PS is a major prognostic factor of survival in lung cancer patients and is also a guide for the most appropriate treatment of advanced NSCLC. PS, which provides a useful guide in making treatment decisions for younger patients, is often insufficient to assess the overall status of elderly patients (49). Although PS has a prognostic impact in elderly patients, independent of comorbidities it is not a sufficient appraisal of the true situation and comprehensive geriatric assessment (CGA) adds important information (48). Interpretation of PS is markedly more difficult in elderly patients. Atypical depression, malnutrition, dementia and sarcopenia are more common and are possibly underestimated in elderly patients (48). These situations may cause false interpretation of PS. Additionally, certain geriatric occurrences (falls, neglect, abuse and dementia) are also underestimated even by the relatives (49). CGA is a time-consuming procedure and several studies have proposed certain screening tests allowing for selection of patients who require CGA, recommending specific screening tests for all geriatric patients and CGA for selected patients (50–52).

In this study, we demonstrated that age is one of the major prognostic factors affecting survival in lung cancer patients. The rate of mortality was higher in elderly patients; thus, the median survival time of elderly patients was significantly lower compared with that of younger patients in univariate and multivariate analyses. Elderly patients diagnosed with SCLC histology had poorer outcomes compared with those with NSCLC, and older patients with elevated serum LDH levels had shorter survival times compared with those with normal levels. Additionally, elderly patients were found to be more anemic and less responsive to chemotherapy compared with younger patients.

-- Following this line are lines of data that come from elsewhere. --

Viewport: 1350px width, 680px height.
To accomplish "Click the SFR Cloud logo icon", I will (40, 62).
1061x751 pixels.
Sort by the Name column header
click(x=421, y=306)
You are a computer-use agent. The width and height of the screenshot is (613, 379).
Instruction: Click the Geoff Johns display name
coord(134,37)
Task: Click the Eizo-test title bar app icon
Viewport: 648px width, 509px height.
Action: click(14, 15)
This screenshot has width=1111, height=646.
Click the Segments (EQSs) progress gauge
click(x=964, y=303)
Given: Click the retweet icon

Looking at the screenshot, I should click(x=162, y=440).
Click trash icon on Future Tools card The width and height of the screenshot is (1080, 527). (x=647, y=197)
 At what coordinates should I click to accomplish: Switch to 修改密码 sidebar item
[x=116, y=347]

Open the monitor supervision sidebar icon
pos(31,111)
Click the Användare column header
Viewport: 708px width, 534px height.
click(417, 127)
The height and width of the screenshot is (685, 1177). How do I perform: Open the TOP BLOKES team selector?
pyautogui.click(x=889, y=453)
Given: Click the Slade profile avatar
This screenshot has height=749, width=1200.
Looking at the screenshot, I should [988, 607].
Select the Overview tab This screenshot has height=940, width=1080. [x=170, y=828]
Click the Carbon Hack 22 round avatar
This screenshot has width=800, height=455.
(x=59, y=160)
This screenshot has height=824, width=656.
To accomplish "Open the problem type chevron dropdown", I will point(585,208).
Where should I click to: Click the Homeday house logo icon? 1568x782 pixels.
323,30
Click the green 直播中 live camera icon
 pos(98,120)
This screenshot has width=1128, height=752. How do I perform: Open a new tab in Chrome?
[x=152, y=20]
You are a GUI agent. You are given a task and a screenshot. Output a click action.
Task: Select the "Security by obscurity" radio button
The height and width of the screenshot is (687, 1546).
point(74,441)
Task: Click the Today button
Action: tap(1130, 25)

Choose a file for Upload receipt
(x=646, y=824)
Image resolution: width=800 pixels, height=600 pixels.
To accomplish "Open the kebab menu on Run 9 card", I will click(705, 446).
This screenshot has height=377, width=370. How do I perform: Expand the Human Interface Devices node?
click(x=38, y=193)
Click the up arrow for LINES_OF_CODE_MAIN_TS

However, when older and younger groups were assessed separately, the impact of chemotherapy responsiveness on survival did not differ, suggesting that the disparity of survival between younger and older groups was not associated with chemotherapy response rate.

In terms of criticisms of the present study, we were unable to analyze the mortality as a result of unrelated reasons apart from cancer and their comorbidities. The chemotherapy regimens and toxicity rates were not compared in the present study, as our aim was only to show the significance of age on survival in association with the administration of chemotherapy and other probable prognostic factors. Despite these limitations, this study is important, as data investigating the outcomes of lung cancer in elderly patients and the effect of age on survival in lung cancer is limited.

In conclusion, almost all patients with advanced lung cancer have a poor prognosis. Establishing clear prognostic variables during initial diagnosis may help physicians to decide which patients should be considered for supportive care only, single agent chemotherapy, combination chemotherapy or multimodality treatment options. In this study we demonstrated that the age of patients is one of the major prognostic factors affecting survival in lung cancer patients. Age alone should not preclude these patients from receiving chemotherapy. Treatment decisions should be based on physiological rather than chronological age. Factors that require evaluation in elderly patients include functional status, comorbidity and cognition.